So my understanding of the agreements is that Microsoft are basically saying
to Novell - "You full well know that some of the code in SuSE Linux
infringes on our IP". (From elsewhere I read that this would possibly in
things like Mono, OpenOffice, Samba, etc). "But because we have this
arrangement, we will not enforce you to meet your patent obligations" (I
would presume there might also be bits of Novell's IP that Microsoft uses
but hasn't paid for to date). So Microsoft is providing protection for the
product, rather than the code. Therefore it would not automatically pass
protection on to other products with the same source code.

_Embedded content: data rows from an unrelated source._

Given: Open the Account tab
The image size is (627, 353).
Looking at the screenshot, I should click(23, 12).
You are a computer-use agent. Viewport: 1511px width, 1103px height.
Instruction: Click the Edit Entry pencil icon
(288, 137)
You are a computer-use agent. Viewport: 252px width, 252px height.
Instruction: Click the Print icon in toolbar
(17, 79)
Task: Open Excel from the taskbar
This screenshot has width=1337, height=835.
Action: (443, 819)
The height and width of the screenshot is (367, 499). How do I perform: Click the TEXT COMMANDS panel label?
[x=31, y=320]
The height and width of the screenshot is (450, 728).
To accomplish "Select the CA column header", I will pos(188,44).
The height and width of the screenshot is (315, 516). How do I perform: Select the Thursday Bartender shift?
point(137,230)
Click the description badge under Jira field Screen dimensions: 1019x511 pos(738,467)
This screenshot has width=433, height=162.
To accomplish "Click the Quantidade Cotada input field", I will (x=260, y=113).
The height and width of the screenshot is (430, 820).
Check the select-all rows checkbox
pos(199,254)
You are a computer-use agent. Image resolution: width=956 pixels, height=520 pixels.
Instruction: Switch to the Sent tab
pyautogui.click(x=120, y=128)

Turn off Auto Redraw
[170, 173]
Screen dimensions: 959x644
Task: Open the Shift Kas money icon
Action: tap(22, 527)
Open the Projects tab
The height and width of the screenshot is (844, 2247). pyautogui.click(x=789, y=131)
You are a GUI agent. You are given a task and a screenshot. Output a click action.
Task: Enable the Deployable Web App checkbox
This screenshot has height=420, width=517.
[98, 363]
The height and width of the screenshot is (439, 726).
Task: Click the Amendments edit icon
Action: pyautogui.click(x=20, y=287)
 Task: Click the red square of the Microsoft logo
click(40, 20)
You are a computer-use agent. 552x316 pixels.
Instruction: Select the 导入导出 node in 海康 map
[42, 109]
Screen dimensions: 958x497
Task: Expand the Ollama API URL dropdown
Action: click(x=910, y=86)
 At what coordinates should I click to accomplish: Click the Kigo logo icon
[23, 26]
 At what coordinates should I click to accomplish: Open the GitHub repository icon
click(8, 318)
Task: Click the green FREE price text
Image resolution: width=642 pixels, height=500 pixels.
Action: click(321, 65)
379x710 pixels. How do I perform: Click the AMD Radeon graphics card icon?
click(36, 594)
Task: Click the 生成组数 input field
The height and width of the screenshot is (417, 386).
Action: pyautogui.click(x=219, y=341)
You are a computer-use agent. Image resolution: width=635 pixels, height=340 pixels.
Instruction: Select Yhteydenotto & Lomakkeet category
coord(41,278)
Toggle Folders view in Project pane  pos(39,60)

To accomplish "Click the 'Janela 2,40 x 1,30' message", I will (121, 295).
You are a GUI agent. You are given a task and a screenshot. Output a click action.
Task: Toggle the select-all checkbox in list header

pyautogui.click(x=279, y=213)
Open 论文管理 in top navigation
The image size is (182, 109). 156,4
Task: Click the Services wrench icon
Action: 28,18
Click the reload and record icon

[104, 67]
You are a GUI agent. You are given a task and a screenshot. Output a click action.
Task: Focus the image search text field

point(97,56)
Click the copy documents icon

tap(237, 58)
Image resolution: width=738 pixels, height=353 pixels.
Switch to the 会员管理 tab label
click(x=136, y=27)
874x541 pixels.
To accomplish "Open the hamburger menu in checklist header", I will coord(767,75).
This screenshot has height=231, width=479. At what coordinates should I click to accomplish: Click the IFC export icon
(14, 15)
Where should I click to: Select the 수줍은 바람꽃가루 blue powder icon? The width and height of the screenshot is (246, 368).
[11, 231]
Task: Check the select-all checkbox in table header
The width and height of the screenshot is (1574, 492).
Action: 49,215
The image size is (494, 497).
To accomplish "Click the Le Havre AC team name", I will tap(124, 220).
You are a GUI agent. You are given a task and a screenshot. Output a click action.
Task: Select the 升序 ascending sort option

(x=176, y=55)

Of course the big problem with software patents, is that often seem to cover
the smallest algorithm, and also seem to often cover ideas that have been
obvious for ages, been implemented before, yet no one prior to the patent
holder bothered to register their idea.

(I am not a lawyer either :-)  )

Regards, Martin

On 11/7/06, [EMAIL PROTECTED] <
[EMAIL PROTECTED]> wrote:


On Mon, Nov 06, 2006 at 10:50:57PM +1100, Ben wrote:
> On 11/6/06, tuxta2 <[EMAIL PROTECTED]> wrote:
> >What do you people think?
> >I would be very interested to hear some opinions.
>
> This comment seems to be realistic, except for the finishing off bit.
> I think Microsoft has much more to gain by keeping Linux around and
> selling IP licenses for it.
> http://news.linux.com/comments.pl?sid=37578&cid=92628
>
> Humour piece, apparently from 1995:
> http://www.usd.edu/~bwjames/humor/ms/novel.html
>
> FSF article from April this year:
> http://www.fsfeurope.org/projects/ms-vs-eu/article-20060421.en.html
>
> My thought on Microsoft's strategy:
> embrace, extend, and emasculate or enslave.
>
> If software patents are widely recognised then Microsoft can force
> Linux to be nothing more than a backyard hobby, or charge for it, all
> while appearing not to be a monopoly, because after all, it's
> reasonable to charge for
> your IP, right?

Am I missing something can't we just take the code from Novell and apply
any patches to bring it up to where it is now and carry on from there,
doesn't that give every one Novell's protection ?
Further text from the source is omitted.